The following are the common vulnerabilities that are mitigated through input validation:
- Cross-site Scripting (XSS) allows code to be injected into web pages (typically HTML or JavaScript) and is executed when loaded by other users to steal credentials, exfiltrate data, or damage the application.
- Command/SQL Injection allows tainted input to be interpreted as part of a system command or database query.
- Header Injection allows the manipulation of HTTP response headers that are dynamically generated based on user input. For example, in the Carriage Return Line Feed (CRLF) attack an attacker injects HTTP response headers that control the behavior of the returned webpage. This type of injection is common with XSS or phishing attacks.
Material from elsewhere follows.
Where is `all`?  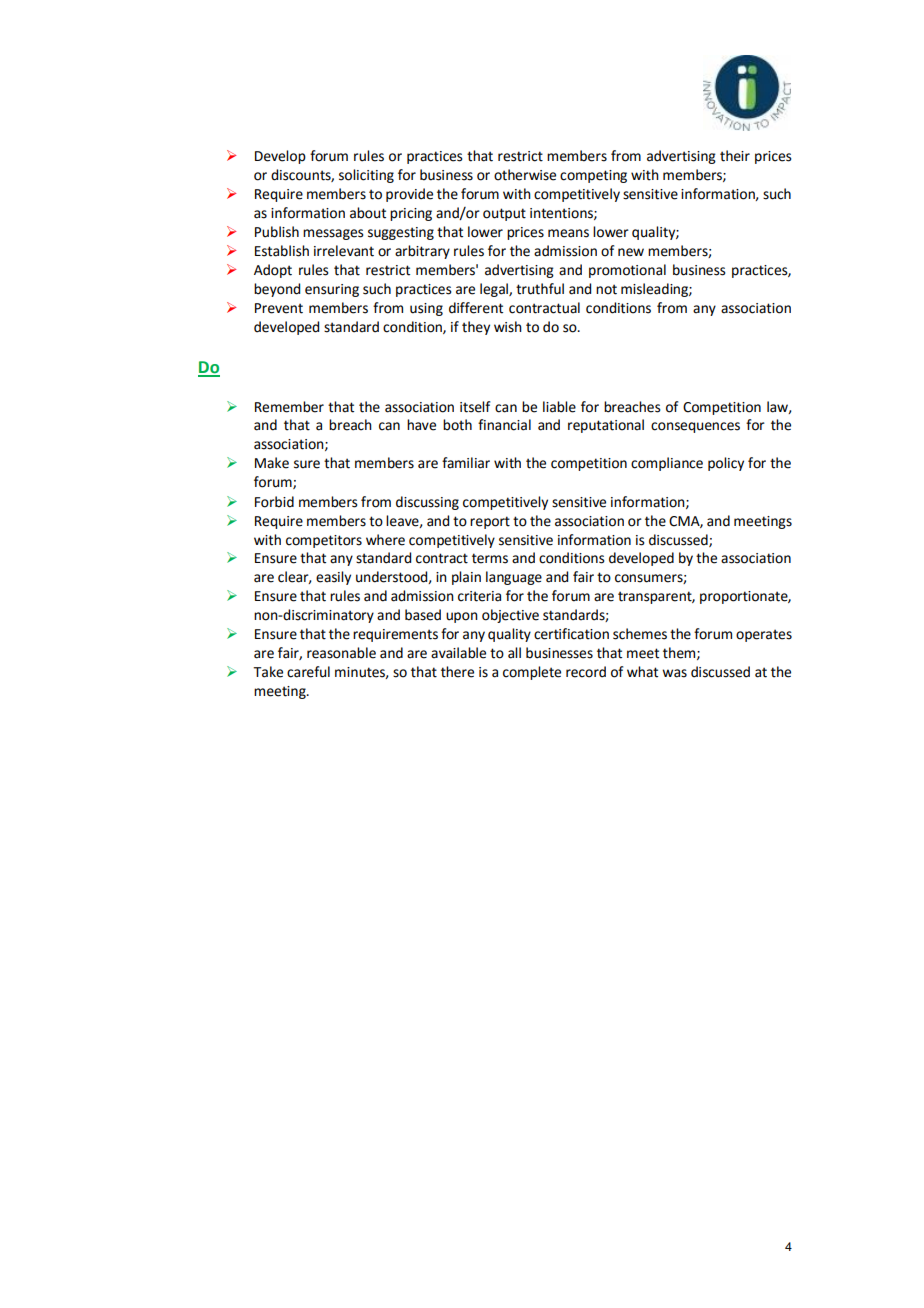 all is located at coordinates (514, 653).
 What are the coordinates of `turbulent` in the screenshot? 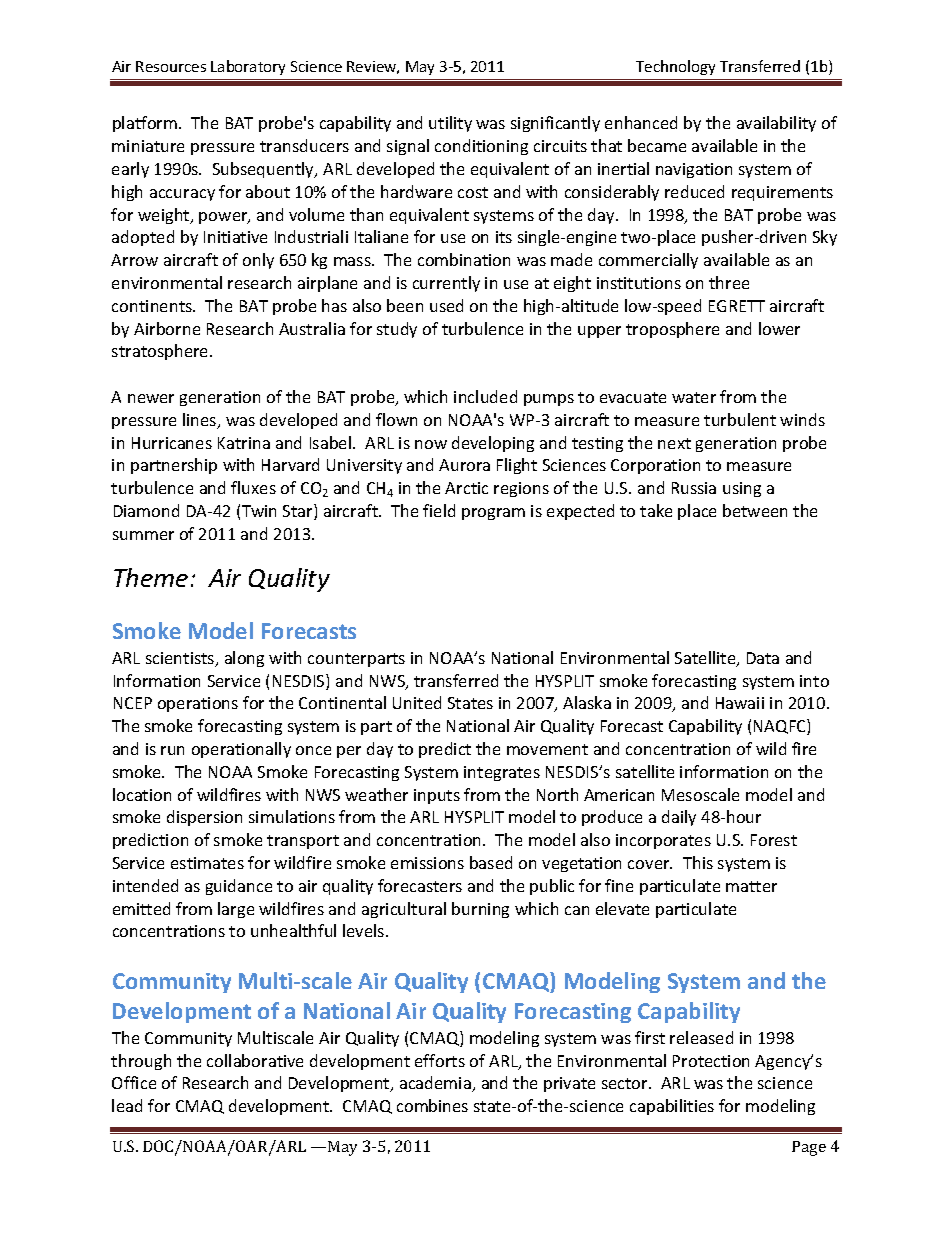 It's located at (740, 419).
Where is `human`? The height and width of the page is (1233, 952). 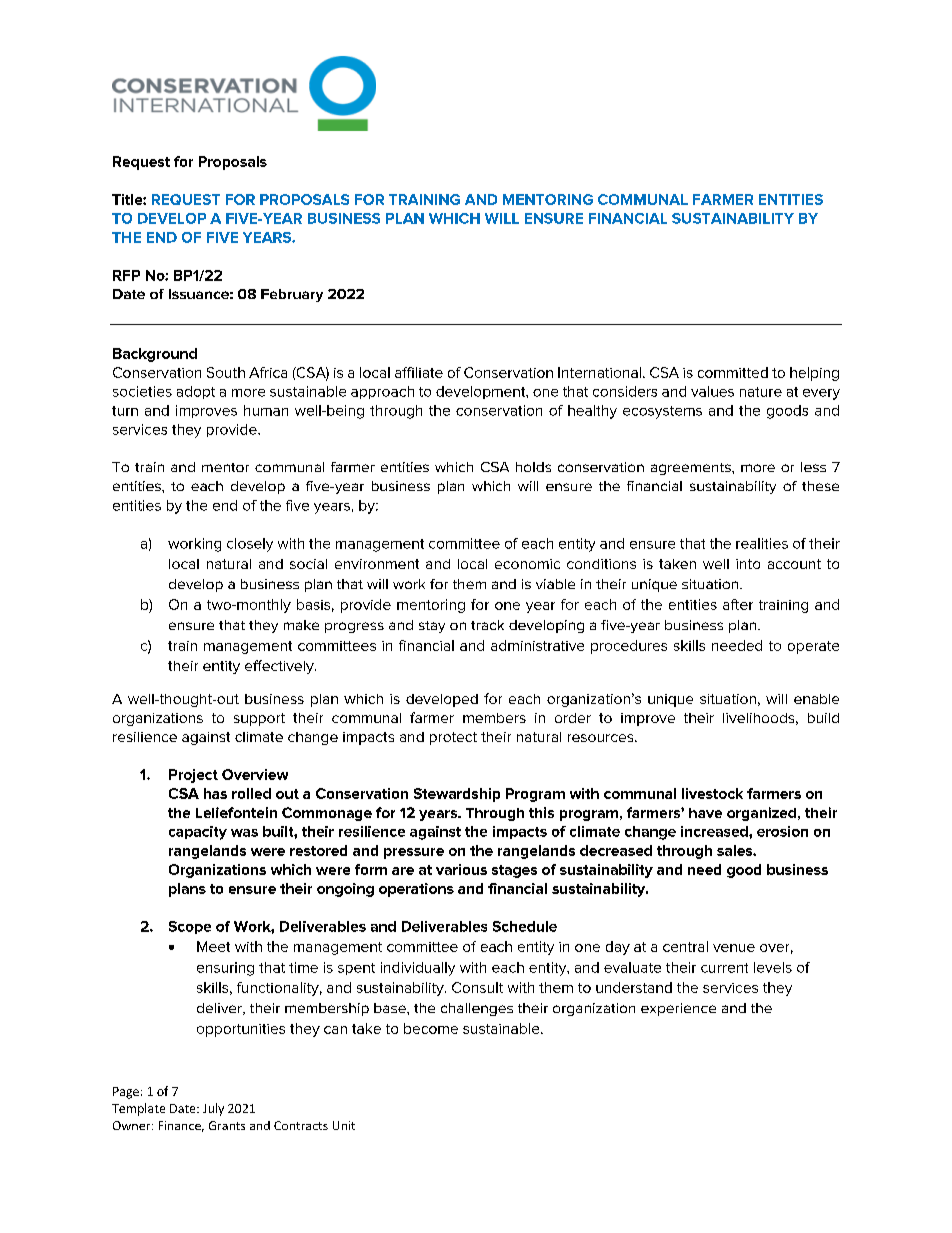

- URL Redirection allows input submitted to a redirect function to be manipulated to redirect the victim to an attacker's site. This is common in phishing attacks.
- Directory Traversal allows an attacker to submit input file names containing characters representing a directory that traverses to a parent. This attack attempts to access files and/or execute binaries that are not normally accessible.
Input validation should be applied on both syntactical and semantic levels.
- Syntactical controls enforce correct syntax of structured fields (e.g. SSN, CCD, dates, email).
- Semantic controls enforce the correctness of the values in the specific business context (e.g. start date before end date, numbers within expected ranges, email address format).
For free-form input, the primary methods of validation are:
- Normalization ensures canonical encoding is used across all input and no invalid characters are present.
- Whitelisting ensures only specified characters are allowed.
- Unicode allows for whitelisting categories such as 'decimal digits' and 'letters'.
- Whitelisting should be context-driven (e.g. allow an apostrophe for names, but not for all text entry fields).
- Whitelisting validation is the appropriate method for all input fields. This approach will force developers to clearly define what is allowed and exclude anything else. On structured input (SSN, CCD, Dates, etc) the format rules should be precisely defined.
- "Blacklisting" should be avoided, as a list of disallowed characters would need to be maintained when new attacks or character sets are devised.